Gonzalo Reyes Rodriguez (b. 1987, Mexico) is a visual artist, whose work frequently draws on archival media material and manifests itself primarily as photography, film, or multi-screen installations. Recent projects include solo exhibitions at Terremoto/La Postal, Mexico City, Roots & Culture, Chicago and an upcoming solo presentation at Blinkers, Winnipeg. His work has been featured in hyperallergic, Contemporary Art Daily, Public Parking and the Daily Lazy. He has participated in residencies at the Skowhegan School of Painting & Sculpture, acre and MassMoCA. Reyes received a BFA from the School of the Art Institute of Chicago in 2009 and an MFA from the University of Pennsylvania in 2016.
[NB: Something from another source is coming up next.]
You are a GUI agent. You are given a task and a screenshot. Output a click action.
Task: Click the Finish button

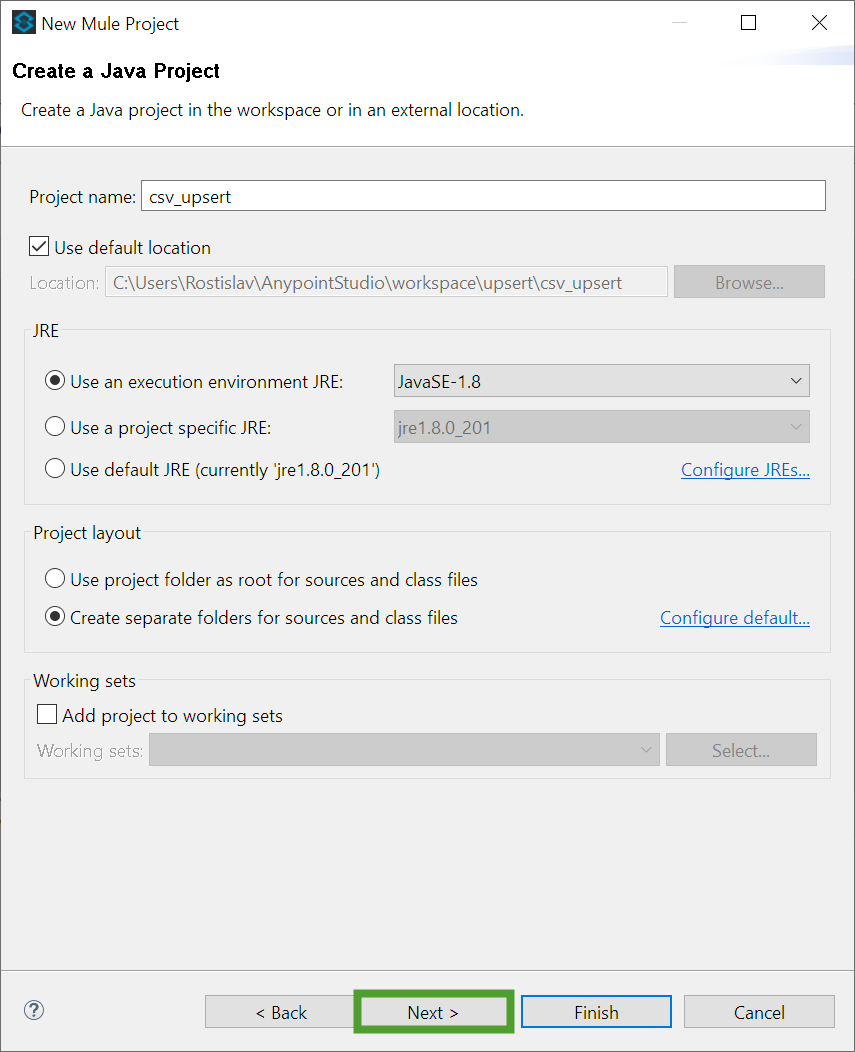[596, 1012]
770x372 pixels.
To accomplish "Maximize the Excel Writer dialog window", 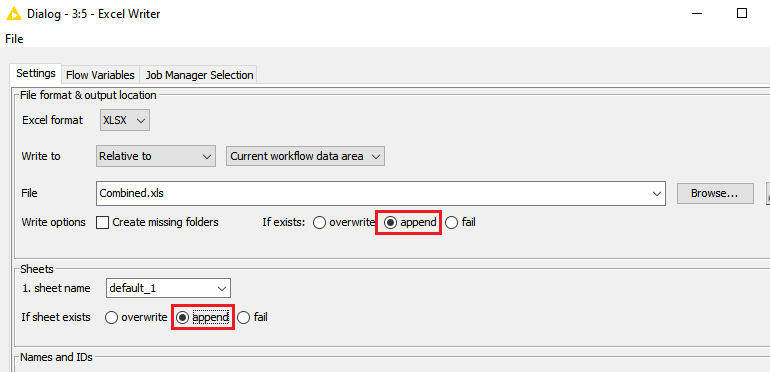I will pyautogui.click(x=742, y=13).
Sanaz Sohrabi (b. 1988, Iran) is a research-based artist, filmmaker, and a Fonds de Recherche du Québec Société et Culture (FRQSC) doctoral fellow at the Center for Interdisciplinary Studies in Society and Culture in Montréal. Her doctoral artistic research is conceived as a series of essay film and documentary-based installations mapping an unlikely geopolitical calendar of political affinities, competing and contradictory national projects wherein oil was both the agent of imperial power and the catalyst for anticolonial political projects, examining the ways in which oil was tasked to navigate the political task of nation-building on the one hand and transnational solidarity during the global decolonization on the other. Her work has been screened and exhibited internationally at 50th International Film Festival Rotterdam (IFFR), Montréal International Documentary Film Festival (RIDM), IndieLisboa, Videonale 16 Bonn, Kasseler Dokfest (nominated for Golden Key Award), Images Festival, Centre Clark Montréal, and Beirut Art Center, among others. Sohrabi has been supported by fellowships and artist residency awards such as Forum Transregionale Studien Berlin, Skowhegan School of Painting and Sculpture, RAW Académie, SOMA Summer School, Est-Nord-Est résidence d’artistes, and Vermont Studio Center.
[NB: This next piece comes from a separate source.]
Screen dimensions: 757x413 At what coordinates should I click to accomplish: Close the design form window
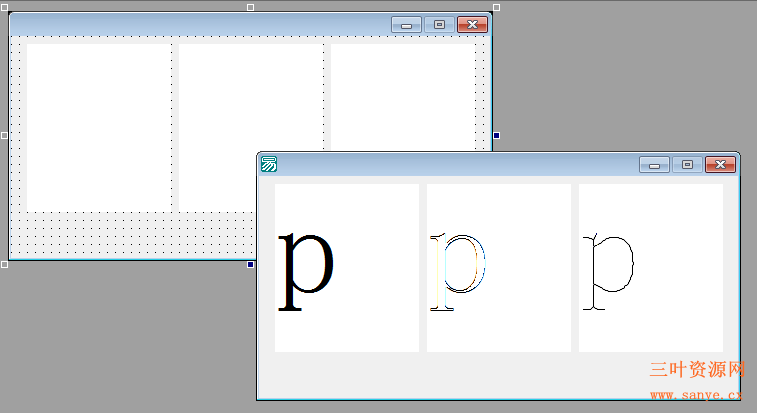pos(472,25)

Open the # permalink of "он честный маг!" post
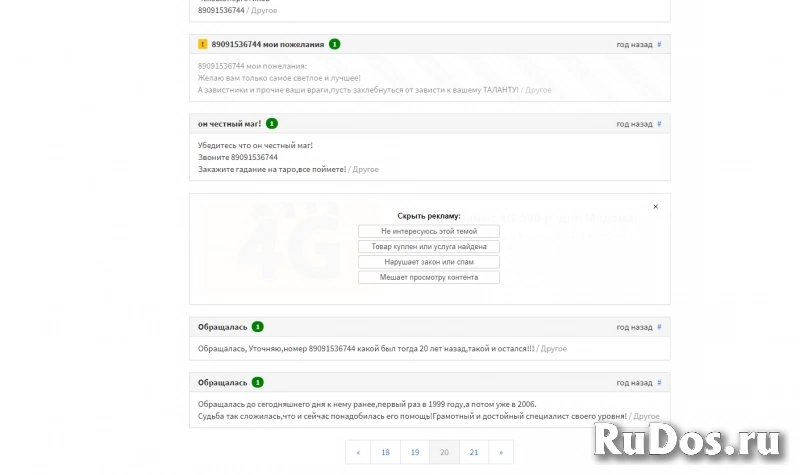coord(658,124)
Rami George (b. 1989, USA) is an interdisciplinary artist living and working in Philadelphia (Lenni Lenape land). Their work has been presented in exhibitions and screenings at MIT List Visual Arts Center, Cambridge; Anthology Film Archives, New York; Centre for Contemporary Arts, Glasgow; Grand Union, Birmingham; the Institute of Contemporary Arts, London; the Institute of Contemporary Art, Philadelphia; LUX, London; the Museum of Contemporary Art Chicago; and others. They received their BFA from the School of the Art Institute of Chicago and MFA from the University of Pennsylvania, and continue to be influenced and motivated by political struggles and fractured narratives.
Astro Escudero (b. 1988, Ecuador) is an interdisciplinary artist from Ecuador. Astro’s practice focuses on reviewing history to make omissions of femme bodies more concrete. They use agricultural staples, personal objects, and bodily extensions as incantations to connect with the past. Astro recently graduated from the International Center of Photography with a Creative Practices Certificate (2021) and was awarded as a New Media Fellow for their collaborative project with Alejandra Gutierrez titled La Sagrada Maldita. Astro holds an MFA in Photography from the School of the Art Institute Chicago (2019), where they received the Barbara Degenevieve Scholarship.
Astro’s work has been reviewed in Strange Fire Collective, New City Art Magazine (Chicago) and Cartón Piedra (Ecuador). In Chicago, Astro exhibited in Chuquimarca Projects, Baby Blue Gallery, and 6018 North. In Quito, Ecuador, they have held solo exhibitions at the Arte Actual Gallery (2015), the Contemporary Art Center (2016) and participated in group shows at the Camilo Egas Museum (2016). Astro assisted the Momazozo Residency in New Mexico (2020), and the Transmestizx Residency in Upayakuwasi, Cayambe, Ecuador (2017).